My apologies! Just noticed it wasn't claimed on Gitlab, probably should
have pinged you first.

> In commit messages, we always want the subject alongside a hash.  I have
> this local alias to help:
>
> > xen.git/xen$ git commit-str 250d87dc
> > commit 250d87dc3ff9 ("x86/msi: Change __msi_set_enable() to take
> > pci_sbdf_t")
> > xen.git/xen$ git help commit-str
> > 'commit-str' is aliased to 'log -1 --abbrev=12 --pretty=format:'commit
> > %h ("%s")''
>
> (The name is not imaginative, and could probably be better.)

Thanks, will amend.

__Work request 1__
Report every line of the records that contains the string "should", treating case as significant.
The text and the records have no connection to each other.

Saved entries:
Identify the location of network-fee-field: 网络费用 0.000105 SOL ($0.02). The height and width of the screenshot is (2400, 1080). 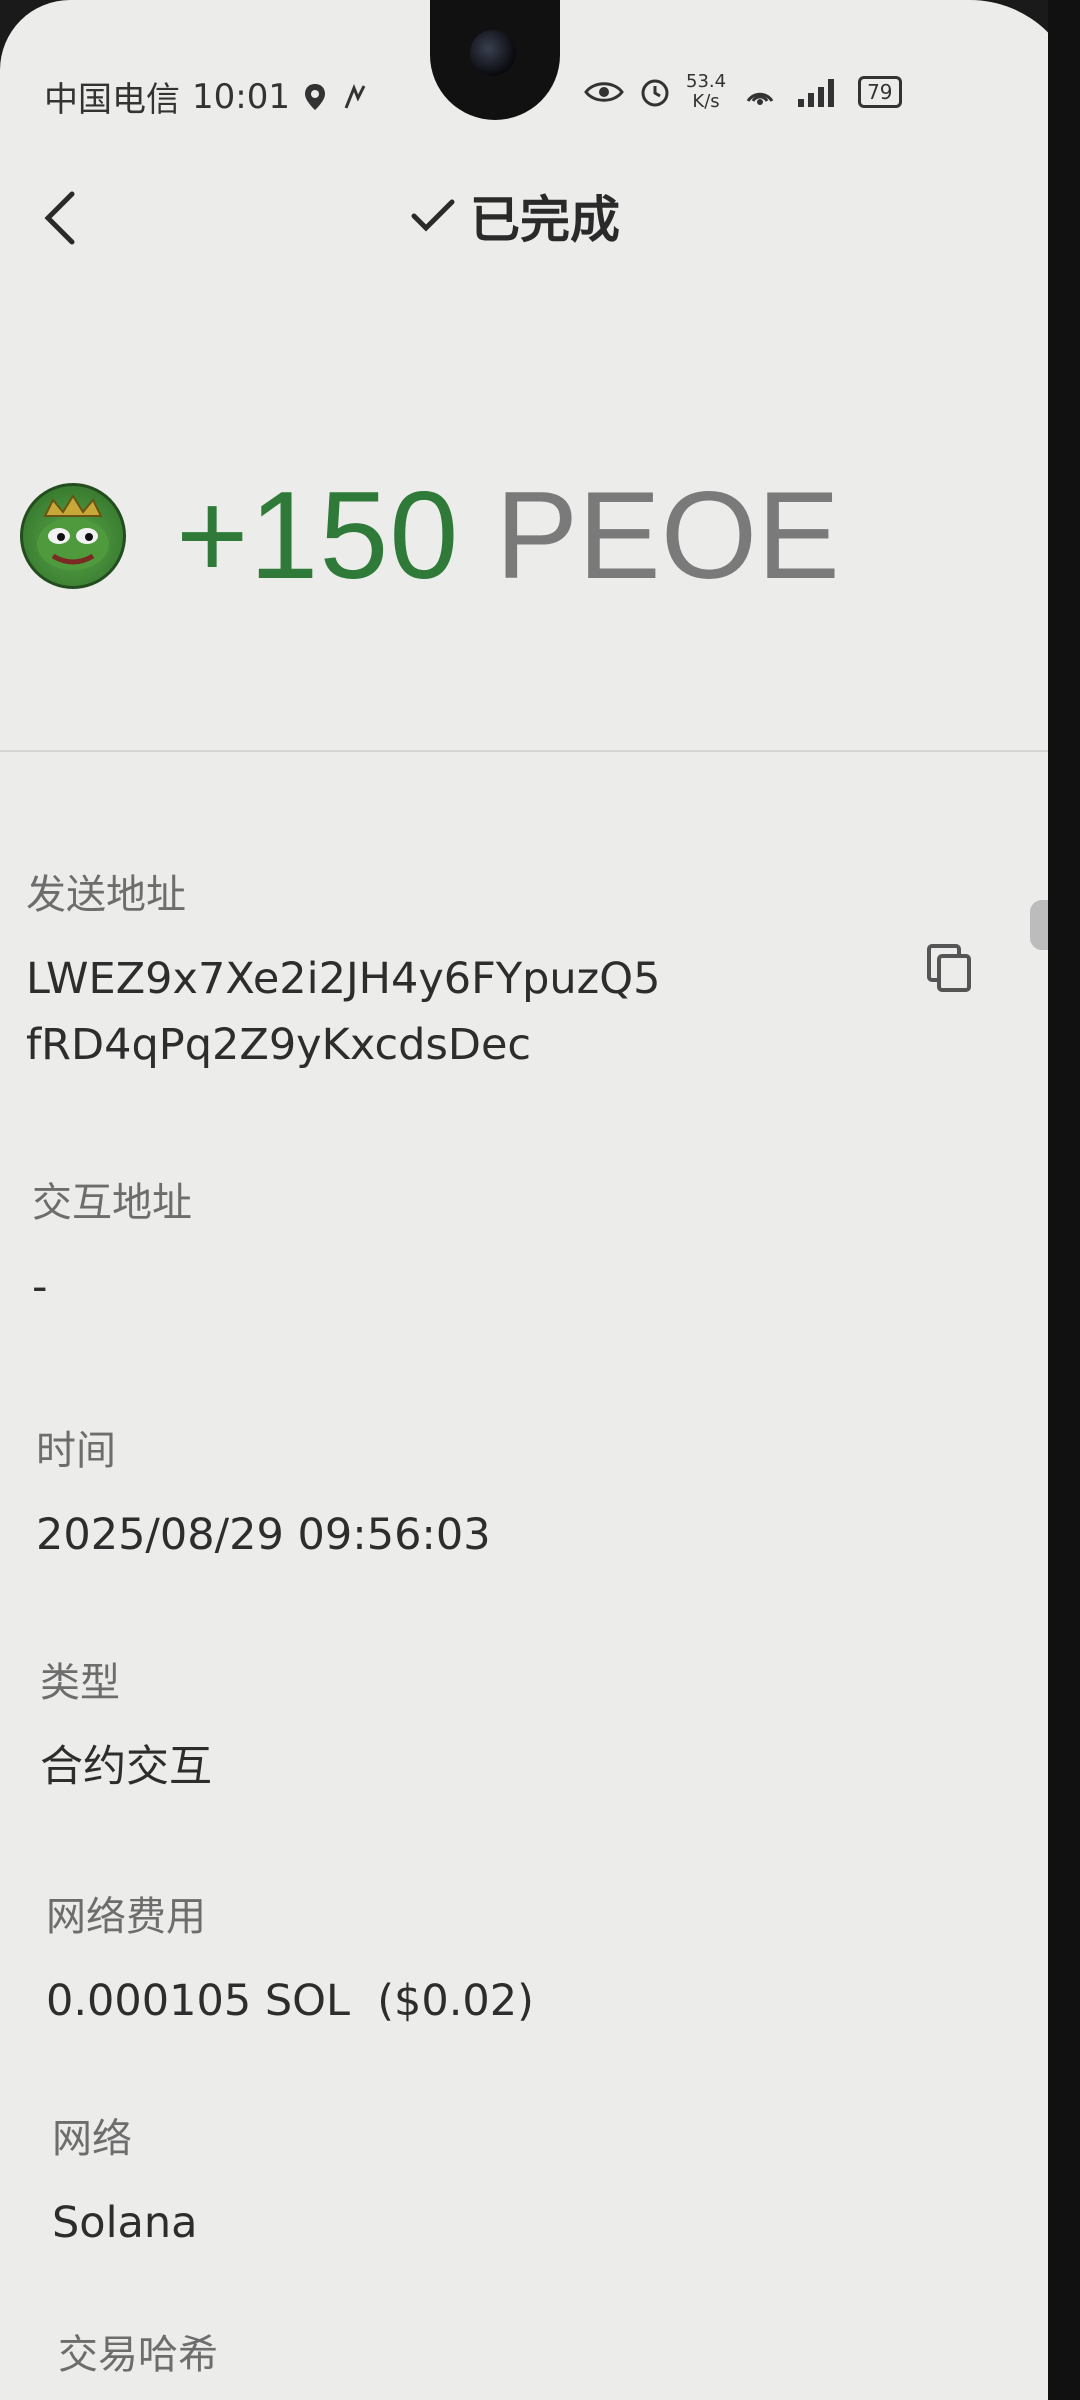
(496, 1959).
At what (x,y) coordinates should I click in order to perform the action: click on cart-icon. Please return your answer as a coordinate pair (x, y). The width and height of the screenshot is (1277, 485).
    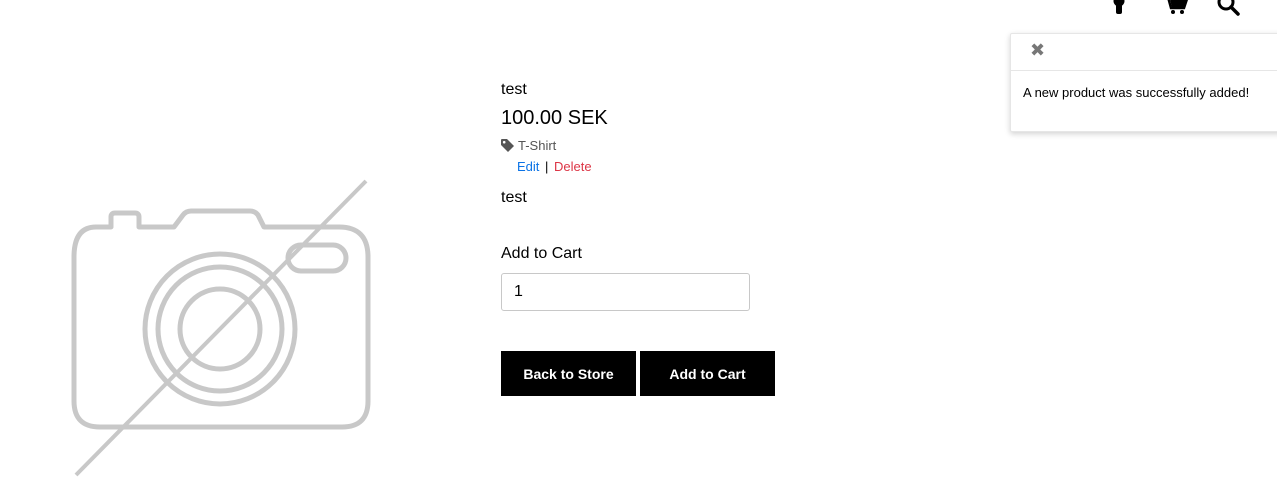
    Looking at the image, I should click on (1176, 8).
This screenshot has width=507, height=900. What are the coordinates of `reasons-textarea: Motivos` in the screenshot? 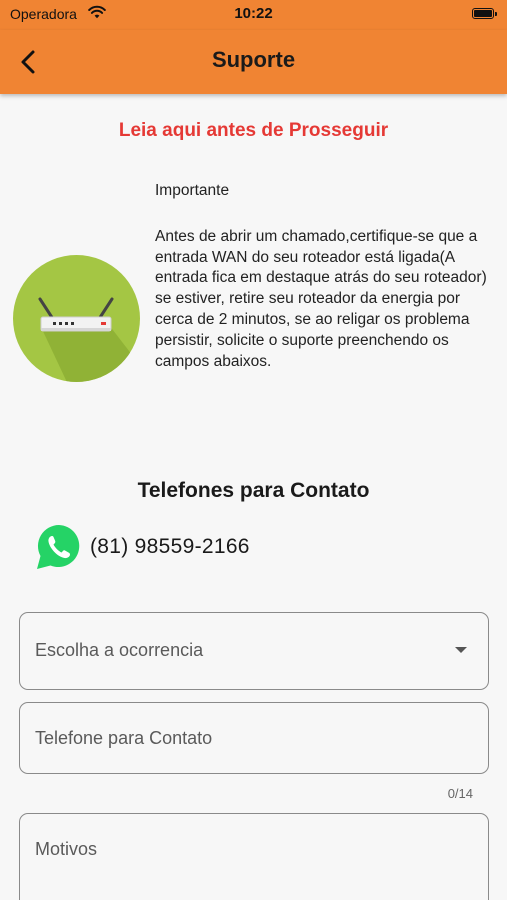 It's located at (254, 856).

__Work request 2__
Carry the email reply about the git commit-str alias past its last line.

__Answer box 1__
At what (x,y) coordinates should I click in order to perform the action: click on cart-icon. Please return your answer as a coordinate pair (x, y). The width and height of the screenshot is (1277, 485).
    Looking at the image, I should click on (1176, 8).

__Answer box 2__
> > @@ -239,17 +239,17 @@ static int __init register_range_for_device(
> >      unsigned int bdf, paddr_t base, paddr_t limit,
> >      bool iw, bool ir, bool exclusion)
> >  {
> > -    int seg = 0; /* XXX */
> > -    struct ivrs_mappings *ivrs_mappings = get_ivrs_mappings(seg);
> > +    pci_sbdf_t sbdf = { .seg = 0, .bdf = bdf };
>
> The /* XXX */ wants to stay.  It's highlighting that this code isn't
> muti-segment aware (yet).

Will do.

> > +    struct ivrs_mappings *ivrs_mappings = get_ivrs_mappings(sbdf.seg);
> >      struct amd_iommu *iommu;
> >      u16 req;
> >      int rc = 0;
> >
> > -    iommu = find_iommu_for_device(seg, bdf);
> > +    iommu = find_iommu_for_device(sbdf);
> >      if ( !iommu )
> >      {
> >          AMD_IOMMU_WARN("IVMD: no IOMMU for device %pp - ignoring 
> > constrain\n",
> > -                       &PCI_SBDF(seg, bdf));
> > +                       &(sbdf));
>
> The brackets should be dropped now.  This should be just &sbdf.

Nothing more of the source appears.